▶ Objective: Reproduce each of the lines below word for word.

·····

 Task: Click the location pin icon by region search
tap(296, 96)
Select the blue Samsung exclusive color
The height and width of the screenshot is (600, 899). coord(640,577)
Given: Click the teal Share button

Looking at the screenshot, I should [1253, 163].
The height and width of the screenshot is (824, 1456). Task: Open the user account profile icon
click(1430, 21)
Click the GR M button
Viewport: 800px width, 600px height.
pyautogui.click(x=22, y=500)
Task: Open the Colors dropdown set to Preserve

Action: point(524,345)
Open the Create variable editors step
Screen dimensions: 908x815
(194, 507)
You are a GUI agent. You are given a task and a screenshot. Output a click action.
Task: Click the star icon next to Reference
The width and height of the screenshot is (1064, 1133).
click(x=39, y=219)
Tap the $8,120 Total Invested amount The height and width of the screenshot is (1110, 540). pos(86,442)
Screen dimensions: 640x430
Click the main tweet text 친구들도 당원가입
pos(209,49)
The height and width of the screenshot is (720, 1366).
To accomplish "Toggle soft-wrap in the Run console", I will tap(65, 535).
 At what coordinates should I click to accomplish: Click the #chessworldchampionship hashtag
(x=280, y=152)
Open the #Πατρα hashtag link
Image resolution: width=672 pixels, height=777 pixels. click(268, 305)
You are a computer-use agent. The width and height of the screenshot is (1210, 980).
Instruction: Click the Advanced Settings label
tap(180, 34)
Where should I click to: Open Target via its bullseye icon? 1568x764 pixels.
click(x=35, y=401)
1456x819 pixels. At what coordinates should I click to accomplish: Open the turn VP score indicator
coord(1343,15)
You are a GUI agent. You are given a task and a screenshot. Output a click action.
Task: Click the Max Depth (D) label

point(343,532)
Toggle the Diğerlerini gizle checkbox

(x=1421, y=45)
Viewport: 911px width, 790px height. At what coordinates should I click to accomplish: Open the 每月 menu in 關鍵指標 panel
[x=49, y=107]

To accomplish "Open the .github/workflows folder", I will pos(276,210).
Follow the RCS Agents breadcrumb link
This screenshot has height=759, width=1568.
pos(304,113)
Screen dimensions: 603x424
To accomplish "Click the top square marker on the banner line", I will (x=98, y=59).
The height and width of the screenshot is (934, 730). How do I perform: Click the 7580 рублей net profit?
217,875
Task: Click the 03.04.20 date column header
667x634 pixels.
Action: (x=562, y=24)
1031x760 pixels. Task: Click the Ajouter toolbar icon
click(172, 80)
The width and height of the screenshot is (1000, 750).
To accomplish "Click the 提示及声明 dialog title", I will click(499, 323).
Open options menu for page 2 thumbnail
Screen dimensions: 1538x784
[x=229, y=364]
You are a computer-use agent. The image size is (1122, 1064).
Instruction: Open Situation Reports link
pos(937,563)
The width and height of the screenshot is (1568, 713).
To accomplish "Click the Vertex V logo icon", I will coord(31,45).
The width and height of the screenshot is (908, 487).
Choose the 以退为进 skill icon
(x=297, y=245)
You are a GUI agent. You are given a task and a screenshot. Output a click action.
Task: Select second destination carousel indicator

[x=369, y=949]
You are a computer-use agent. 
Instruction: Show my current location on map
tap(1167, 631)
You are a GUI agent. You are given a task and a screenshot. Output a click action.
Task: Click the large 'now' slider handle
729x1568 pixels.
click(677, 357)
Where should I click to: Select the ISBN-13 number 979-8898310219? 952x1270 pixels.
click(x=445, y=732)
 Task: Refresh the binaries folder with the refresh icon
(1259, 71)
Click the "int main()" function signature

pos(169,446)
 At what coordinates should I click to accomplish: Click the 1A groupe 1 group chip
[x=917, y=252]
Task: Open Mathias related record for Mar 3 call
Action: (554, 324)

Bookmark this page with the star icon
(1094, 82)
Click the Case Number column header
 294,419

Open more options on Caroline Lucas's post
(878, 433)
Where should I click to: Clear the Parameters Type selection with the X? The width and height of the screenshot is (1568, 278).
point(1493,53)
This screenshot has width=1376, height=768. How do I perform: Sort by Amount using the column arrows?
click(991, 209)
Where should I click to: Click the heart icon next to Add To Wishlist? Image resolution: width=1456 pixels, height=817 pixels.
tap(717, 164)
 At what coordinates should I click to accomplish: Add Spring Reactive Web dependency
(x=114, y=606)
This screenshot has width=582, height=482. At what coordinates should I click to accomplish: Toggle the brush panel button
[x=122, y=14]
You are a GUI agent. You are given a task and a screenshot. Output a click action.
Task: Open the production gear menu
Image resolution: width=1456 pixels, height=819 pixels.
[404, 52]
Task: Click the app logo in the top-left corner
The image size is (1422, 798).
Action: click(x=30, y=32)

·····

▶ Finished task:
 Task: Click the location pin icon by region search
tap(296, 96)
Select the blue Samsung exclusive color
The height and width of the screenshot is (600, 899). coord(640,577)
Given: Click the teal Share button

Looking at the screenshot, I should [1253, 163].
The height and width of the screenshot is (824, 1456). Task: Open the user account profile icon
click(1430, 21)
Click the GR M button
Viewport: 800px width, 600px height.
pyautogui.click(x=22, y=500)
Task: Open the Colors dropdown set to Preserve

Action: point(524,345)
Open the Create variable editors step
Screen dimensions: 908x815
(194, 507)
You are a GUI agent. You are given a task and a screenshot. Output a click action.
Task: Click the star icon next to Reference
The width and height of the screenshot is (1064, 1133).
click(x=39, y=219)
Tap the $8,120 Total Invested amount The height and width of the screenshot is (1110, 540). pos(86,442)
Screen dimensions: 640x430
Click the main tweet text 친구들도 당원가입
pos(209,49)
The height and width of the screenshot is (720, 1366).
To accomplish "Toggle soft-wrap in the Run console", I will tap(65, 535).
 At what coordinates should I click to accomplish: Click the #chessworldchampionship hashtag
(x=280, y=152)
Open the #Πατρα hashtag link
Image resolution: width=672 pixels, height=777 pixels. click(268, 305)
You are a computer-use agent. The width and height of the screenshot is (1210, 980).
Instruction: Click the Advanced Settings label
tap(180, 34)
Where should I click to: Open Target via its bullseye icon? 1568x764 pixels.
click(x=35, y=401)
1456x819 pixels. At what coordinates should I click to accomplish: Open the turn VP score indicator
coord(1343,15)
You are a GUI agent. You are given a task and a screenshot. Output a click action.
Task: Click the Max Depth (D) label

point(343,532)
Toggle the Diğerlerini gizle checkbox

(x=1421, y=45)
Viewport: 911px width, 790px height. At what coordinates should I click to accomplish: Open the 每月 menu in 關鍵指標 panel
[x=49, y=107]

To accomplish "Open the .github/workflows folder", I will pos(276,210).
Follow the RCS Agents breadcrumb link
This screenshot has height=759, width=1568.
pos(304,113)
Screen dimensions: 603x424
To accomplish "Click the top square marker on the banner line", I will (x=98, y=59).
The height and width of the screenshot is (934, 730). How do I perform: Click the 7580 рублей net profit?
217,875
Task: Click the 03.04.20 date column header
667x634 pixels.
Action: (x=562, y=24)
1031x760 pixels. Task: Click the Ajouter toolbar icon
click(172, 80)
The width and height of the screenshot is (1000, 750).
To accomplish "Click the 提示及声明 dialog title", I will click(499, 323).
Open options menu for page 2 thumbnail
Screen dimensions: 1538x784
[x=229, y=364]
You are a computer-use agent. The image size is (1122, 1064).
Instruction: Open Situation Reports link
pos(937,563)
The width and height of the screenshot is (1568, 713).
To accomplish "Click the Vertex V logo icon", I will coord(31,45).
The width and height of the screenshot is (908, 487).
Choose the 以退为进 skill icon
(x=297, y=245)
You are a GUI agent. You are given a task and a screenshot. Output a click action.
Task: Select second destination carousel indicator

[x=369, y=949]
You are a computer-use agent. 
Instruction: Show my current location on map
tap(1167, 631)
You are a GUI agent. You are given a task and a screenshot. Output a click action.
Task: Click the large 'now' slider handle
729x1568 pixels.
click(677, 357)
Where should I click to: Select the ISBN-13 number 979-8898310219? 952x1270 pixels.
click(x=445, y=732)
 Task: Refresh the binaries folder with the refresh icon
(1259, 71)
Click the "int main()" function signature

pos(169,446)
 At what coordinates should I click to accomplish: Click the 1A groupe 1 group chip
[x=917, y=252]
Task: Open Mathias related record for Mar 3 call
Action: (554, 324)

Bookmark this page with the star icon
(1094, 82)
Click the Case Number column header
 294,419

Open more options on Caroline Lucas's post
(878, 433)
Where should I click to: Clear the Parameters Type selection with the X? The width and height of the screenshot is (1568, 278).
point(1493,53)
This screenshot has width=1376, height=768. How do I perform: Sort by Amount using the column arrows?
click(991, 209)
Where should I click to: Click the heart icon next to Add To Wishlist? Image resolution: width=1456 pixels, height=817 pixels.
tap(717, 164)
 At what coordinates should I click to accomplish: Add Spring Reactive Web dependency
(x=114, y=606)
This screenshot has width=582, height=482. At what coordinates should I click to accomplish: Toggle the brush panel button
[x=122, y=14]
You are a GUI agent. You are given a task and a screenshot. Output a click action.
Task: Open the production gear menu
Image resolution: width=1456 pixels, height=819 pixels.
[404, 52]
Task: Click the app logo in the top-left corner
The image size is (1422, 798).
Action: click(x=30, y=32)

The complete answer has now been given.